### Supplied records

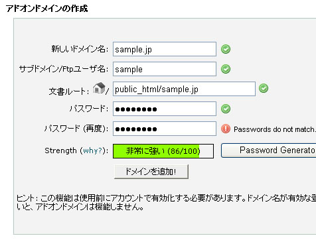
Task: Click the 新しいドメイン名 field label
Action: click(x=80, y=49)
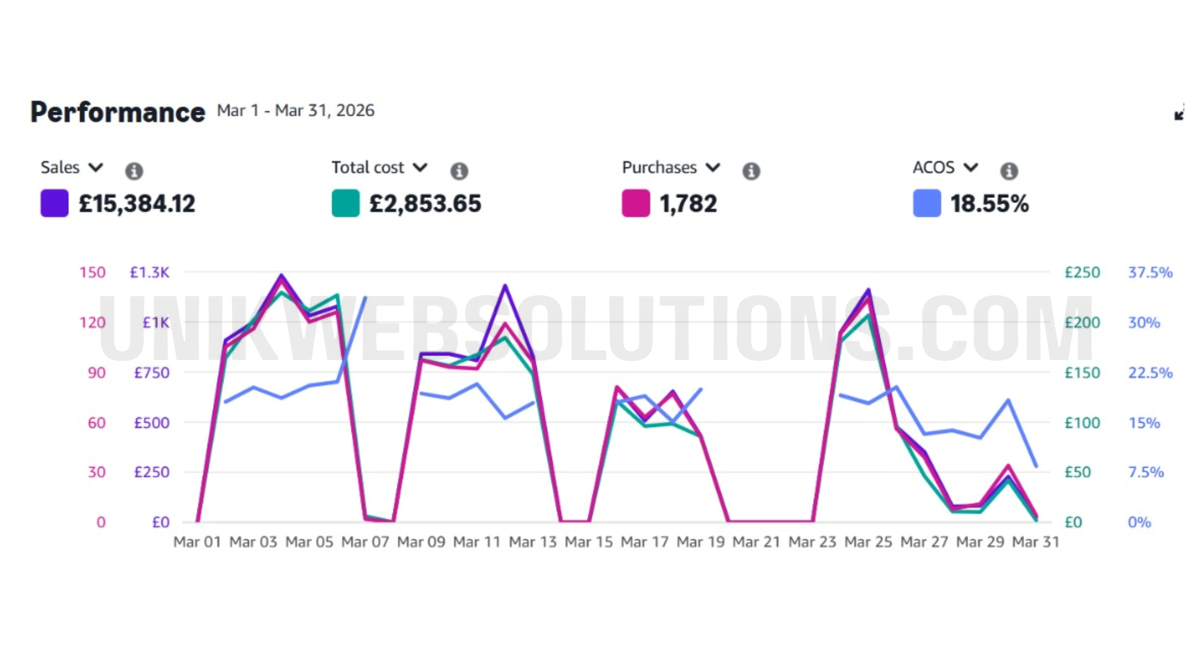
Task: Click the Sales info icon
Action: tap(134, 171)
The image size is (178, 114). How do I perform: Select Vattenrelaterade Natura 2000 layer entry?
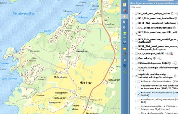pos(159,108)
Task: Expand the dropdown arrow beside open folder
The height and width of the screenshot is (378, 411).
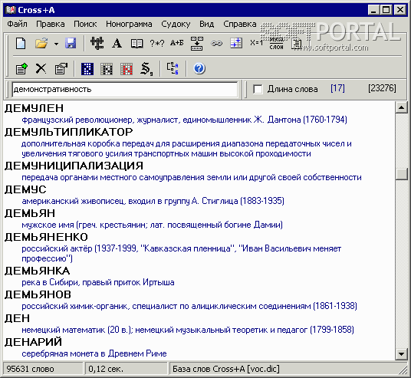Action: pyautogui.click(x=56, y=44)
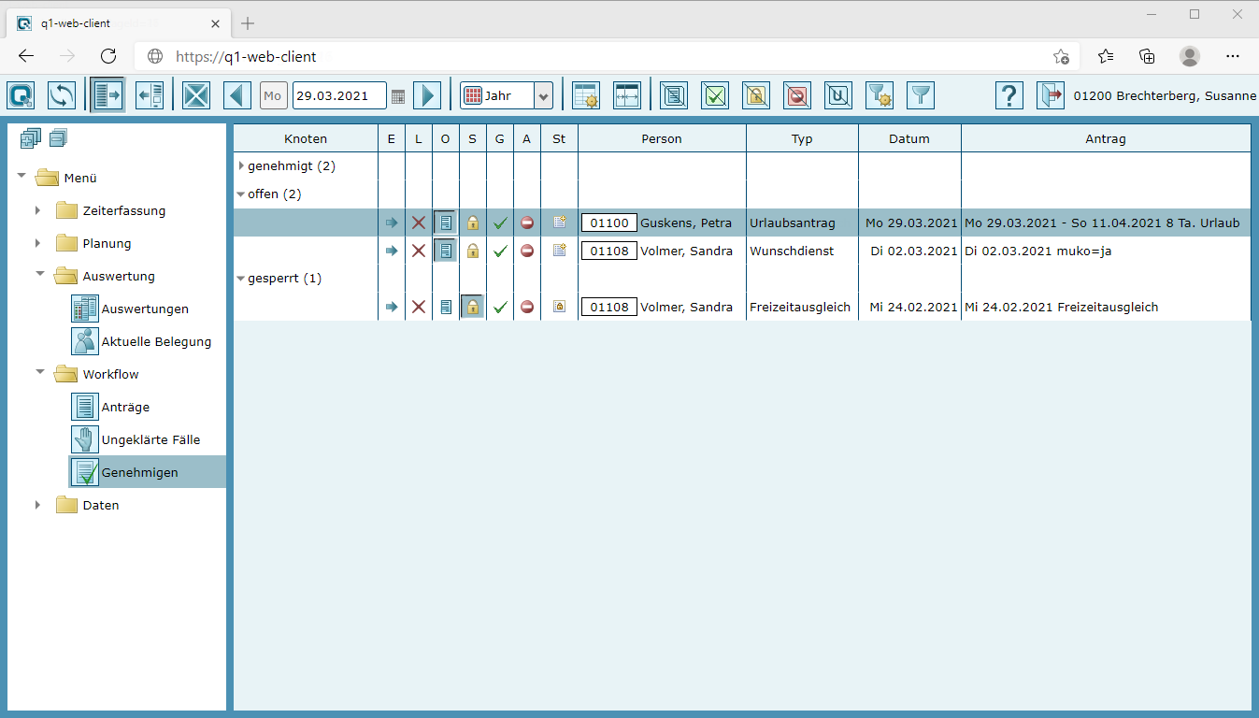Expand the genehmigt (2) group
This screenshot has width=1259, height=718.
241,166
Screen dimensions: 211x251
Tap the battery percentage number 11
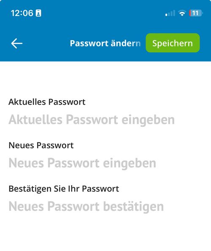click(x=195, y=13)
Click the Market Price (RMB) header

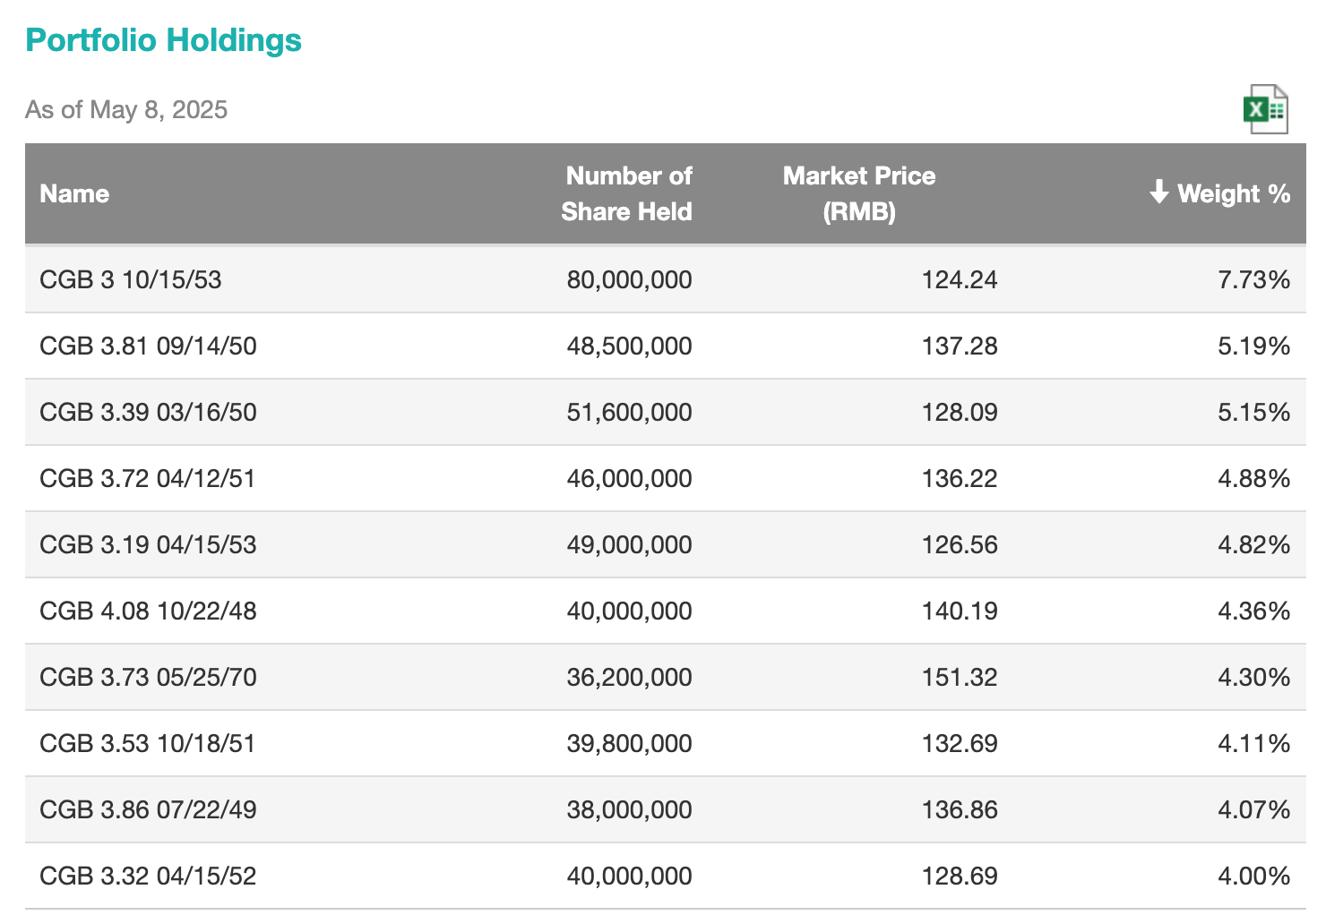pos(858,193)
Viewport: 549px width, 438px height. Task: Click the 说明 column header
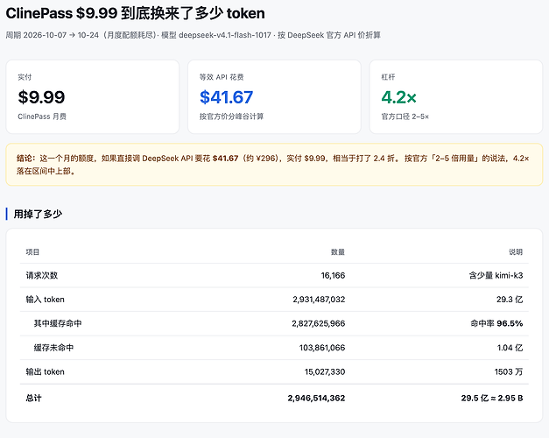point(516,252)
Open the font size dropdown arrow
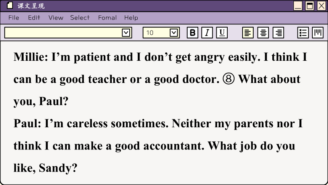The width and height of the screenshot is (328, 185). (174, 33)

######

Write out again only the lines from the line that contains "The image size" through the last line of the records, both ends included, without any of the pictures.

The image size is (178, 114). How do I perform: Select Vattenrelaterade Natura 2000 layer entry?
pos(159,108)
Task: Expand the dropdown arrow beside open folder
The height and width of the screenshot is (378, 411).
Action: pyautogui.click(x=56, y=44)
Expand the genehmigt (2) group
This screenshot has width=1259, height=718.
241,166
Screen dimensions: 211x251
Tap the battery percentage number 11
click(x=195, y=13)
Click the Market Price (RMB) header

pos(858,193)
Viewport: 549px width, 438px height. Task: Click the 说明 column header
point(516,252)
Open the font size dropdown arrow
The width and height of the screenshot is (328, 185). (174, 33)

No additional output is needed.